## Data section

+ + +

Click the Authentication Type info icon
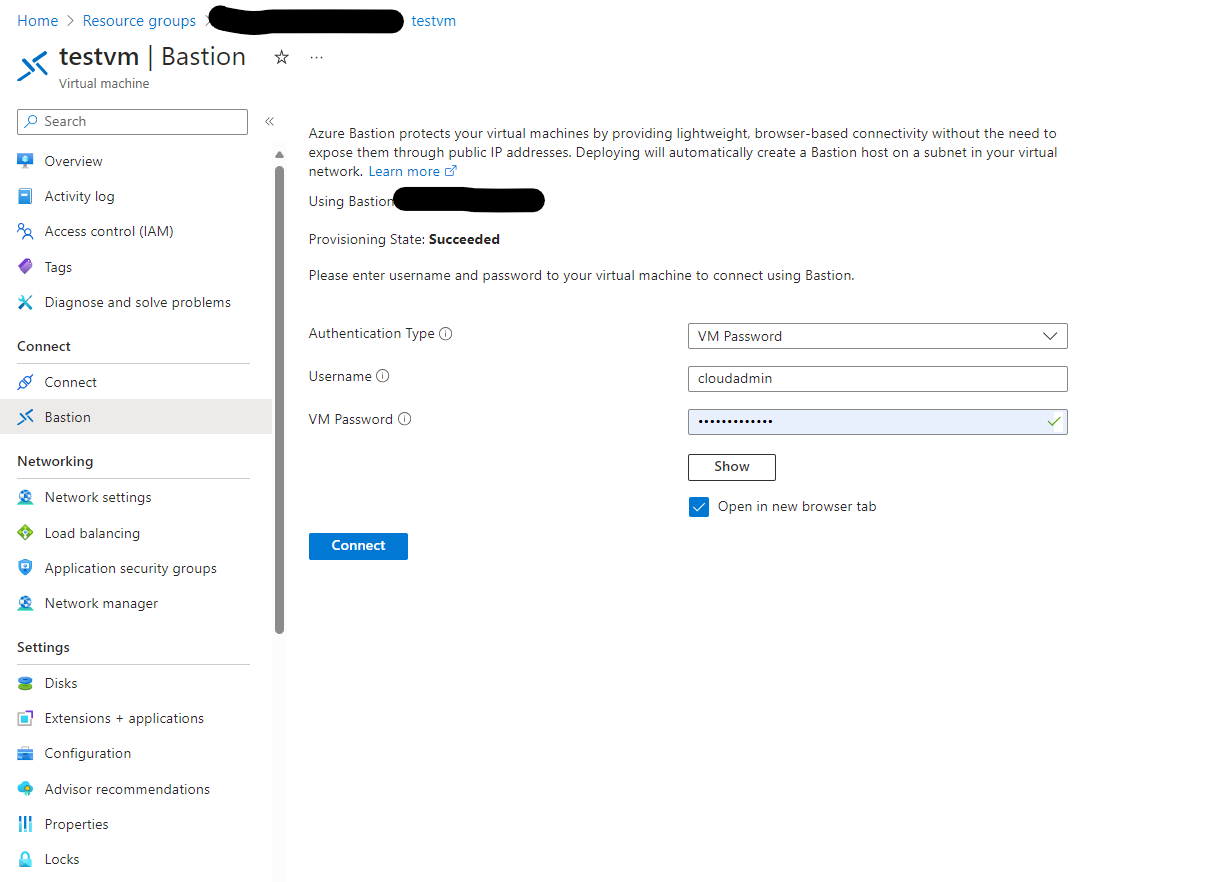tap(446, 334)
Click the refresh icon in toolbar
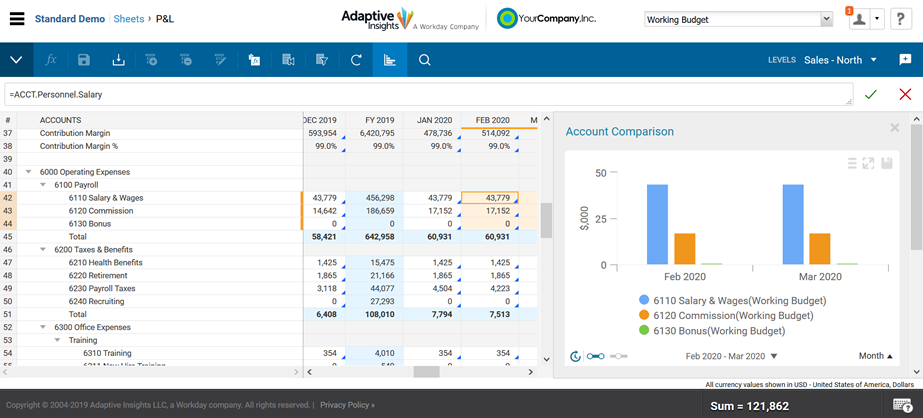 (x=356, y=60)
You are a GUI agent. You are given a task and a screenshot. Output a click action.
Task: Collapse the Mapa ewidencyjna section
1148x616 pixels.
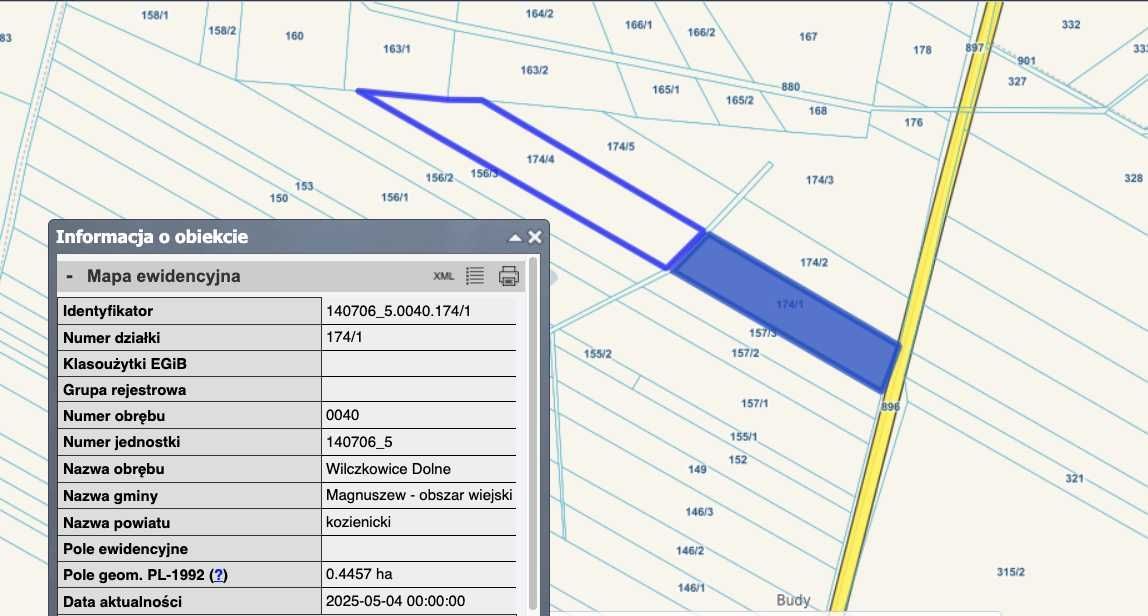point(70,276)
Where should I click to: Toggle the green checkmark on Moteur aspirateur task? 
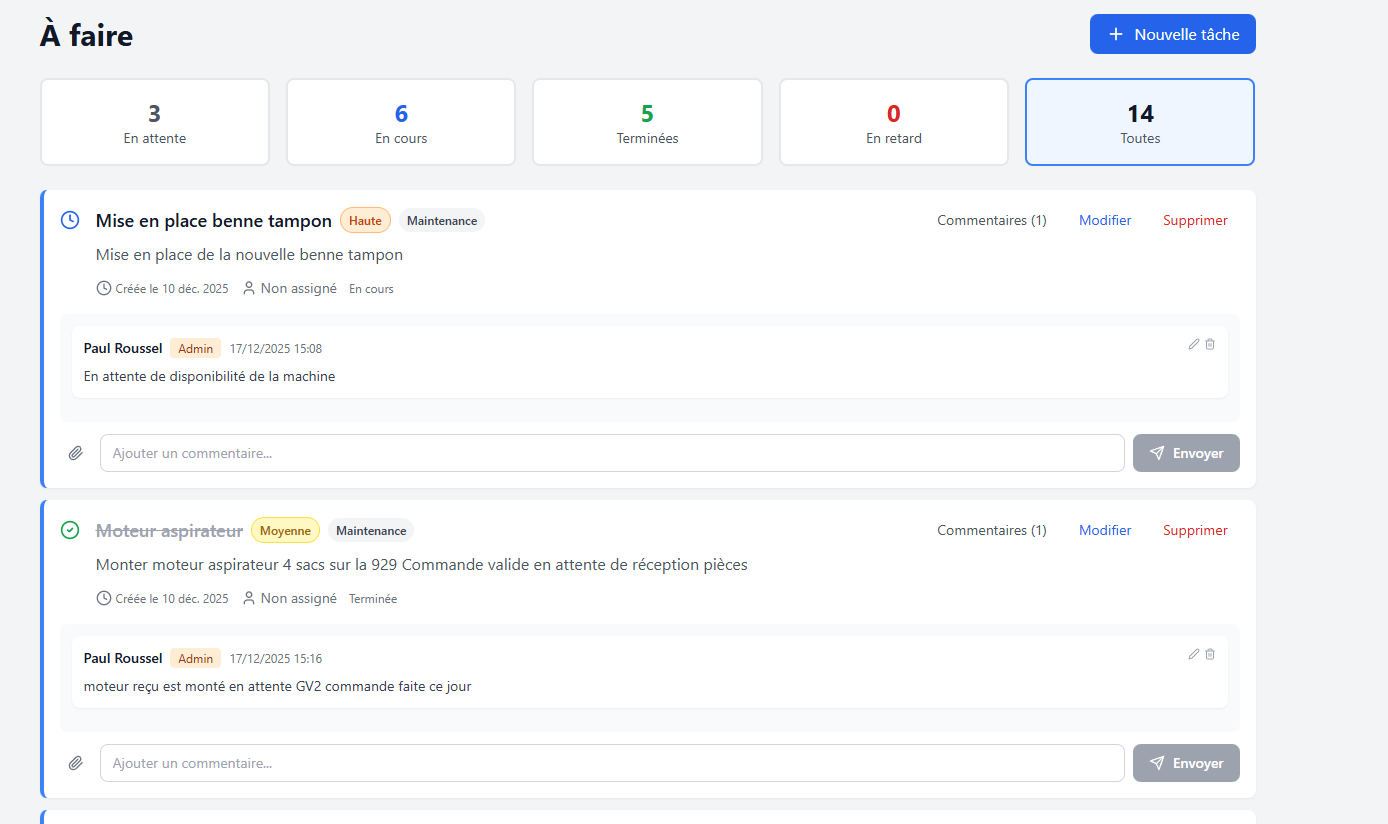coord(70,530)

+ + +

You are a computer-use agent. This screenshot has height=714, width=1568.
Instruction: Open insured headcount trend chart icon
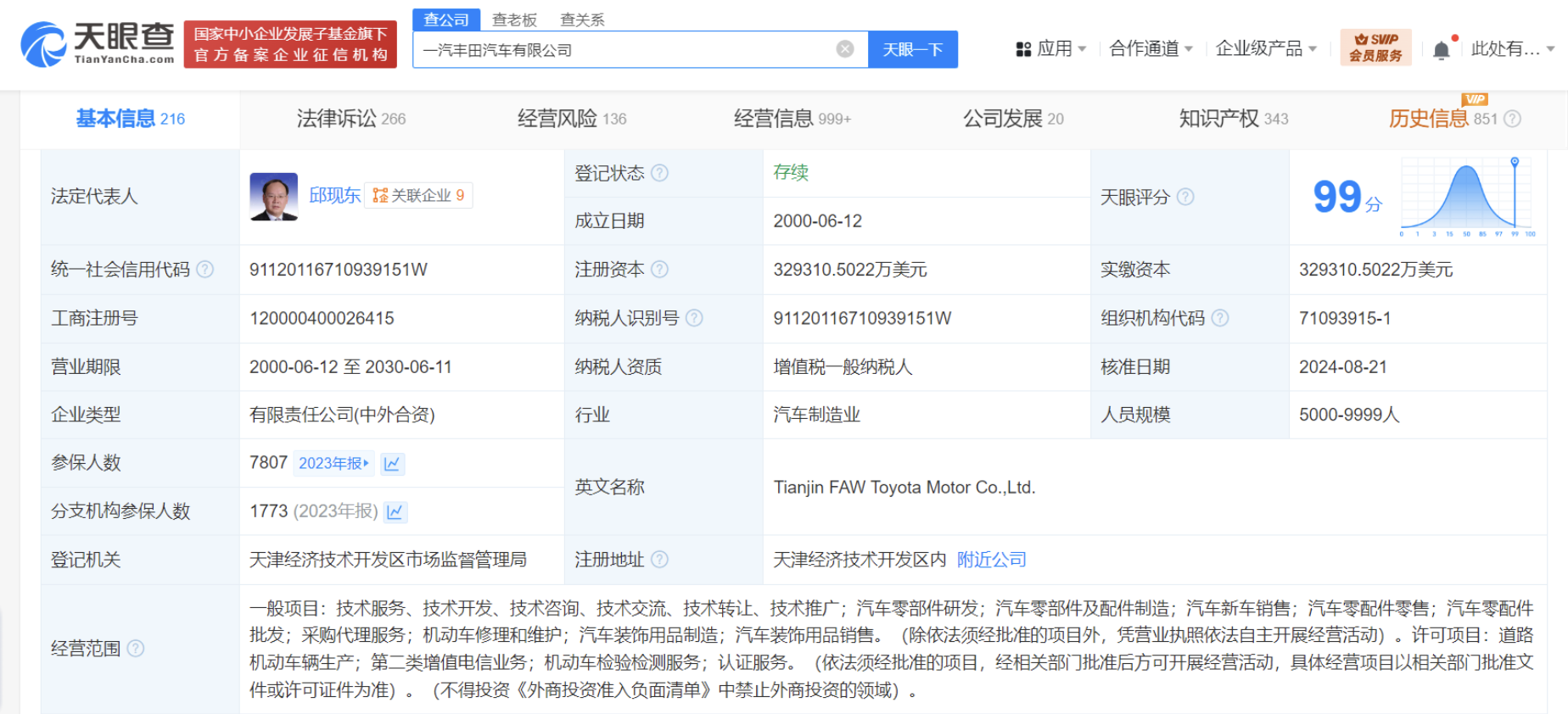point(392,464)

+ + +

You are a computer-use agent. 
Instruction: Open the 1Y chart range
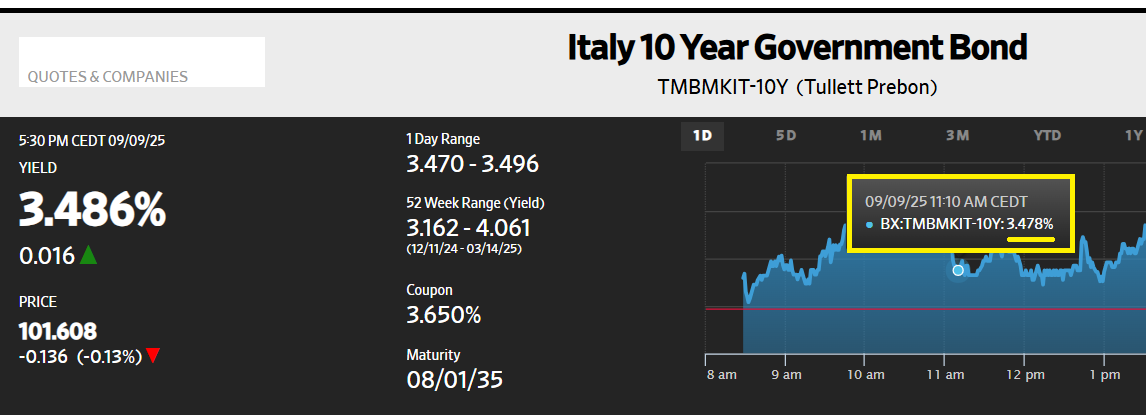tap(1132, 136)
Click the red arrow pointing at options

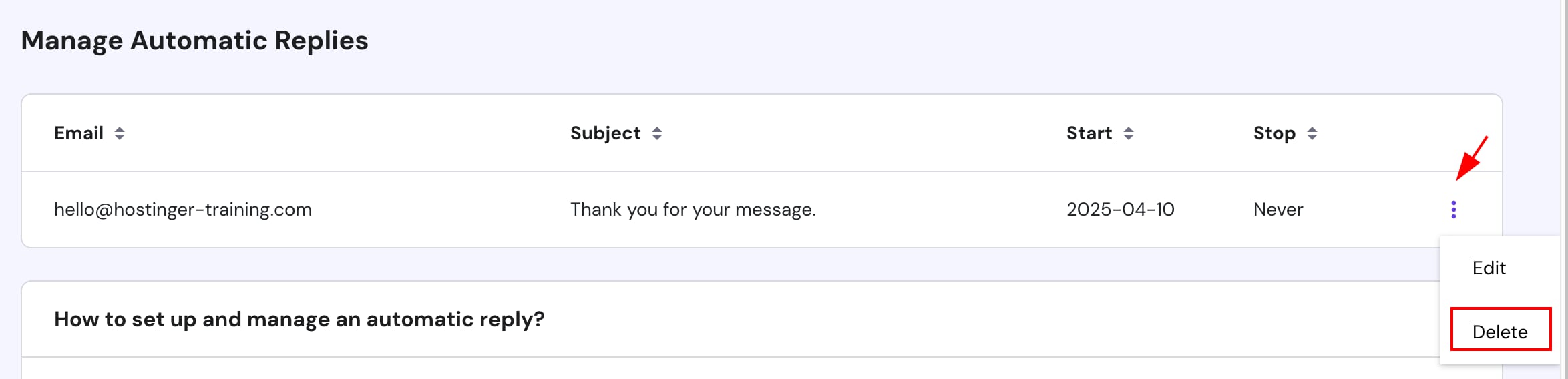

+ + +

Working from the data above, repeat exactly, and only, the lines that begin at the line containing "Instruction: Open the 1Y chart range" and stop after the line containing "Click the red arrow pointing at options"; pictures are not copied.

## Reply to the task
Instruction: Open the 1Y chart range
tap(1132, 136)
Click the red arrow pointing at options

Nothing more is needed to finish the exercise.